▶ _WORK TASK_: Give the records below again exactly, and exclude each picture.

[Stored data entries]
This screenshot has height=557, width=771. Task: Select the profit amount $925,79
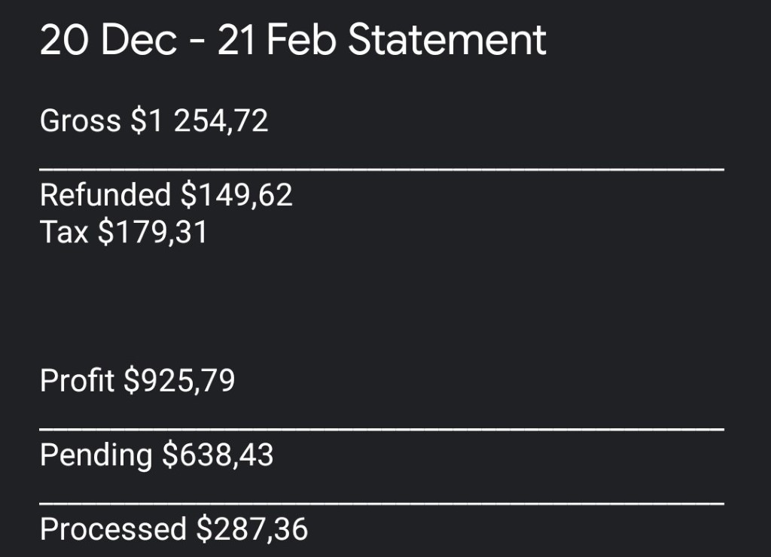coord(179,380)
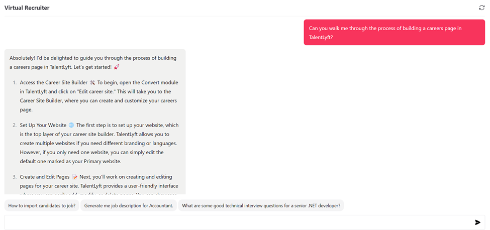Click the rocket emoji in the greeting
This screenshot has width=490, height=230.
tap(117, 67)
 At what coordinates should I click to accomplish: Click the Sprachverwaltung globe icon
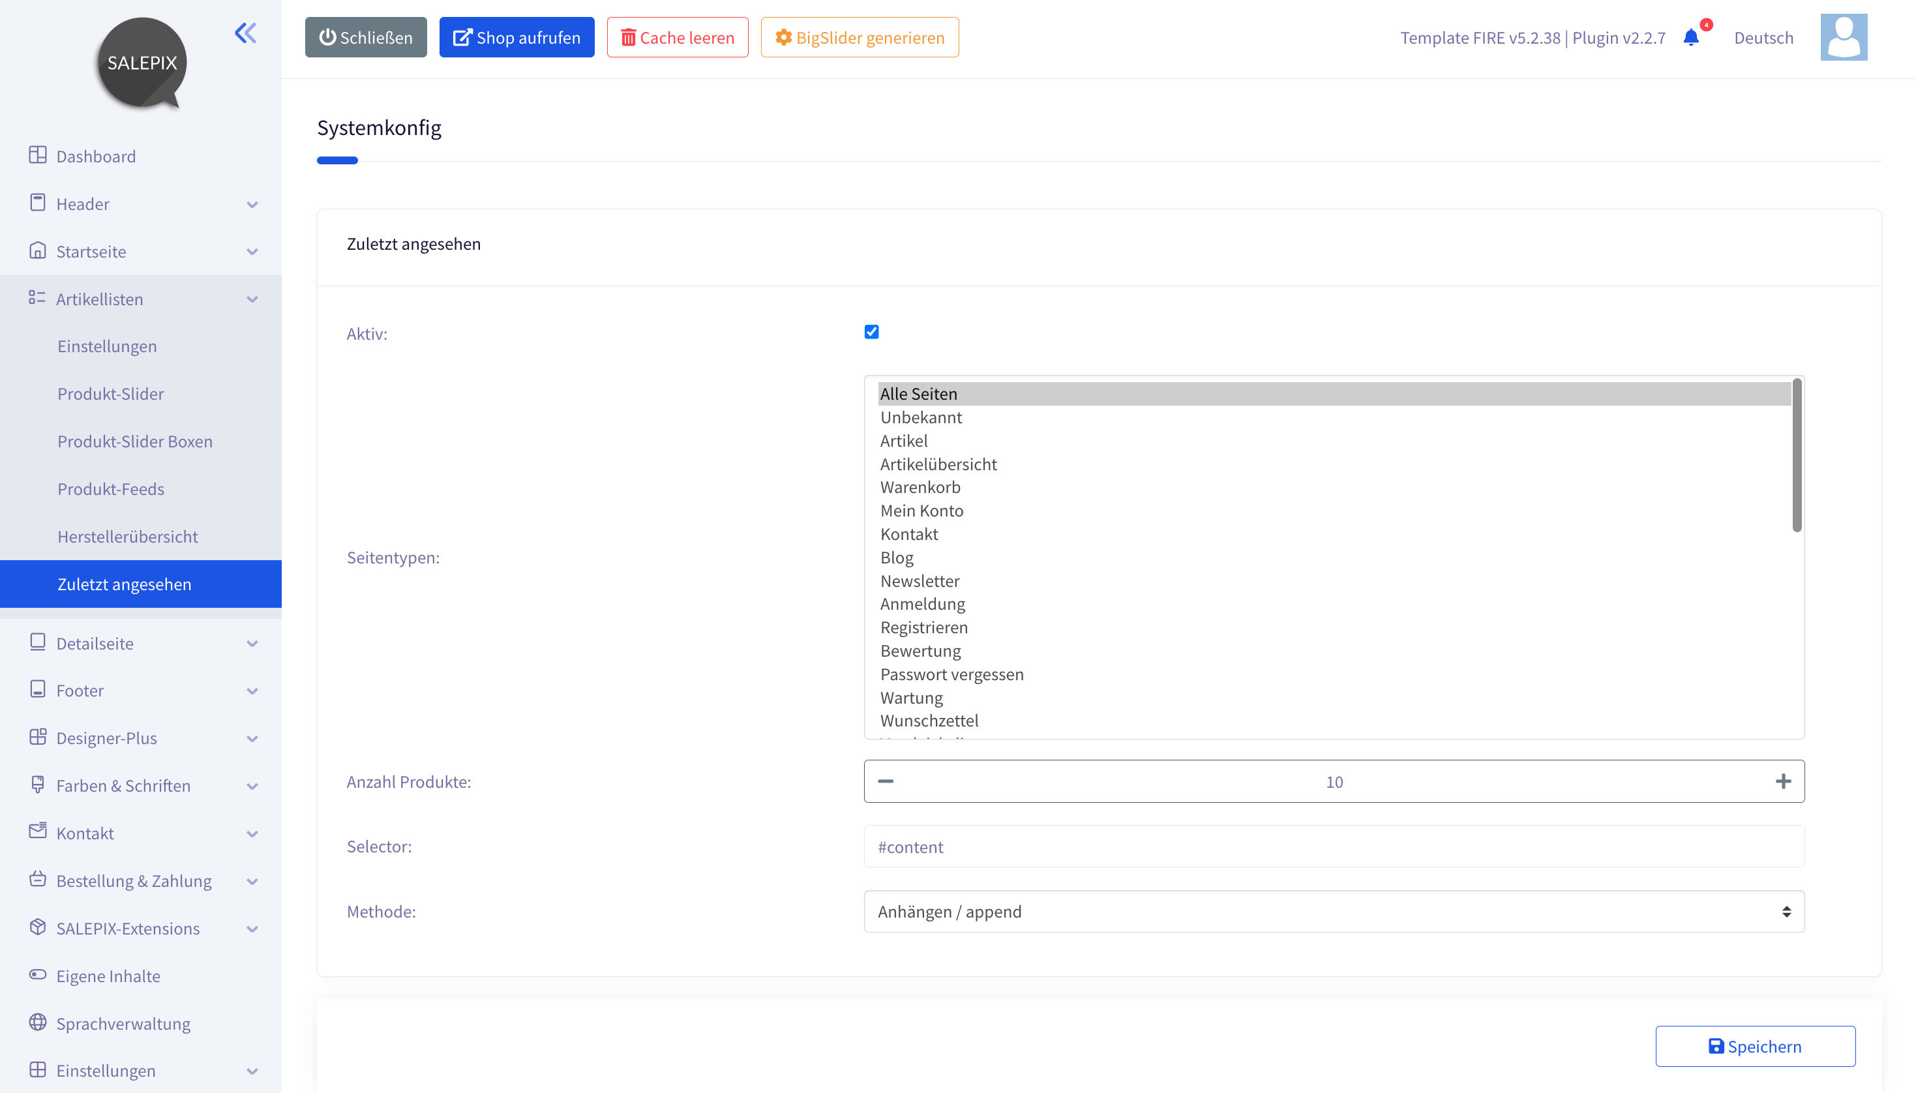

▶ _FINAL ANSWER_:
This screenshot has height=557, width=771. Task: Select the profit amount $925,79
coord(179,380)
Click the rocket emoji in the greeting
This screenshot has width=490, height=230.
tap(117, 67)
 At what coordinates should I click to accomplish: Click the Sprachverwaltung globe icon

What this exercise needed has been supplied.